Viennent ensuite un filet de rouget grondin rôti, un filet de saint-pierre rôti au beurre, des rognons de veau sautés minute ou une caille désossée farcie à l’ancienne : l’Océanide sait y faire avec ces abats et cette volaille justiciables d’un traitement aussi subtil que celui d’un poisson. Le rouget rôti comme il faut, c’est-à-dire juste pas tout à fait assez, est servi avec des petits légumes et une nage de coquillages aux moules parfaitement exécutée. Le traitement met en valeur la qualité du produit.
Et le saint-pierre, alors, que dire de son jus brun acidulé ? Rien, car c’est là que le tableau devient moins rose : 10 euros de supplément sur un menu déjà tarifé 35 euros, on renâcle. C’est le prix d’une qualité rare, indiscutable, on ne regrette pas son argent, mais ce n’est pas forcément à la portée de toutes les bourses. Du moins, pas tous les jours… Le cran au-dessous, c’est le menu déjeuner à 25 euros avec une seule entrée, un seul plat, un seul dessert, une proposition « déceptive » en comparaison. Et le cran au-dessus, le menu Océanide, quasiment une liturgie avec une araignée décortiquée, des noix de Saint-Jacques rôties, un pavé de saint-pierre (et son fameux jus brun acidulé) et un dessert au chocolat, mène tout de suite à 65 euros.
Vins trop chers
Encore une fois, c’est justifié. Les prix des vins, c’est moins sûr. La carte propose une belle sélection de muscadets. Les vignerons du pays nantais ont réussi ces dernières années à imposer des hausses de prix en rapport avec leur travail qualitatif. Mais après une double culbute, leurs vins se retrouvent sur la carte aux environs de 50 euros, ce qui sort des références des vieux Nantais.

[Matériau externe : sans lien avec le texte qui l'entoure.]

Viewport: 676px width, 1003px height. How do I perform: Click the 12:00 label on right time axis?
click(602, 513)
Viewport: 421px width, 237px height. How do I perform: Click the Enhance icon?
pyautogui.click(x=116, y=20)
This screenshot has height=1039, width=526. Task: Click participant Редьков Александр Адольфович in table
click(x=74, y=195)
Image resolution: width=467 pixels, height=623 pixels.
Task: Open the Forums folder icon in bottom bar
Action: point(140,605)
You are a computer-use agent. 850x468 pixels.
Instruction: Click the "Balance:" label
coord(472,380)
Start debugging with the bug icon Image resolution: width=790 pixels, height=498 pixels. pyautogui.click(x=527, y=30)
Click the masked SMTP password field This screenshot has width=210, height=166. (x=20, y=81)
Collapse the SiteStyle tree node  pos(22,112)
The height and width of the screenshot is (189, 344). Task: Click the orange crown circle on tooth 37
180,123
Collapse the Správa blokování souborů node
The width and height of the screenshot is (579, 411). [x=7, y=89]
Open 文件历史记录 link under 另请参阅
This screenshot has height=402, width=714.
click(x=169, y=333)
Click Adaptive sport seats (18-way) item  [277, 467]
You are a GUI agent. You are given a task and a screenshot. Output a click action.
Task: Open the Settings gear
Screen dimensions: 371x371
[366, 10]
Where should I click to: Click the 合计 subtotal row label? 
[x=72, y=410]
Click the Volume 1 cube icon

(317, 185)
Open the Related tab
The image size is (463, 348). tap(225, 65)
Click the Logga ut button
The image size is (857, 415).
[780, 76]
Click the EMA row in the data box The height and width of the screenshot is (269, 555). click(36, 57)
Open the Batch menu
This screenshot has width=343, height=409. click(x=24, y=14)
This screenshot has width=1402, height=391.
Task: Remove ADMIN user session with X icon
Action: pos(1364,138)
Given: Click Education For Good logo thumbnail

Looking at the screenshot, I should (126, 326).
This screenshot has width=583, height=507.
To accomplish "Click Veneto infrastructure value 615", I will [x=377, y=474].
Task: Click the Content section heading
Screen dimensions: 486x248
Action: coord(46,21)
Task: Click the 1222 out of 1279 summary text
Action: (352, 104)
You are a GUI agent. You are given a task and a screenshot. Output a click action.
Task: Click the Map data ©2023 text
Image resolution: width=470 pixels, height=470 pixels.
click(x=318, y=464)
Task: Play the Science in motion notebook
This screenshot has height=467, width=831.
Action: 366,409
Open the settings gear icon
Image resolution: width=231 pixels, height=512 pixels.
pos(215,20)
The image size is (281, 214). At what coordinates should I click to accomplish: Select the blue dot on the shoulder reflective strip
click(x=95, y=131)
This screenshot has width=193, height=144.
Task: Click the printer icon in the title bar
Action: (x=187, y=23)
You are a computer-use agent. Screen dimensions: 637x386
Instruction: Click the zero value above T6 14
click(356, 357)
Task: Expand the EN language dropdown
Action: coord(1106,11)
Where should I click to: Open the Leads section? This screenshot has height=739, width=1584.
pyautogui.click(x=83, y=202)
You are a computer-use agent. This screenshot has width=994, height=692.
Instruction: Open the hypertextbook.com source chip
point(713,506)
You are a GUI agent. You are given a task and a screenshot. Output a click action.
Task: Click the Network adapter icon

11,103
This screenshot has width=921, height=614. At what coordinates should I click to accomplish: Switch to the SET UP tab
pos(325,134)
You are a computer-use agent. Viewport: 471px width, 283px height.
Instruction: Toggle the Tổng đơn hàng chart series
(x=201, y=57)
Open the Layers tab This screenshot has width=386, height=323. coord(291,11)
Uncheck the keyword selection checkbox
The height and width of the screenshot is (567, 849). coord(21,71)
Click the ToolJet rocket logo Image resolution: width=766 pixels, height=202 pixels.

Les optimistes diront que le menu du marché à 35 euros paraît incroyablement bon marché en comparaison. Les pessimistes, que payer la bouteille plus cher que toutes les merveilles du menu est dissuasif. Nous nous sommes donc rabattus sur une bouteille de Melonix sorti des chais de l’excellent Jo Landron, à 34 euros la bouteille quand même. S’il n’encourt pas de reproche particulier, ce melon de Bourgogne qui n’a pas droit à l’appellation muscadet n’est pas tout à fait à la hauteur de la cuisine de l’Océanide. Pas de miracle.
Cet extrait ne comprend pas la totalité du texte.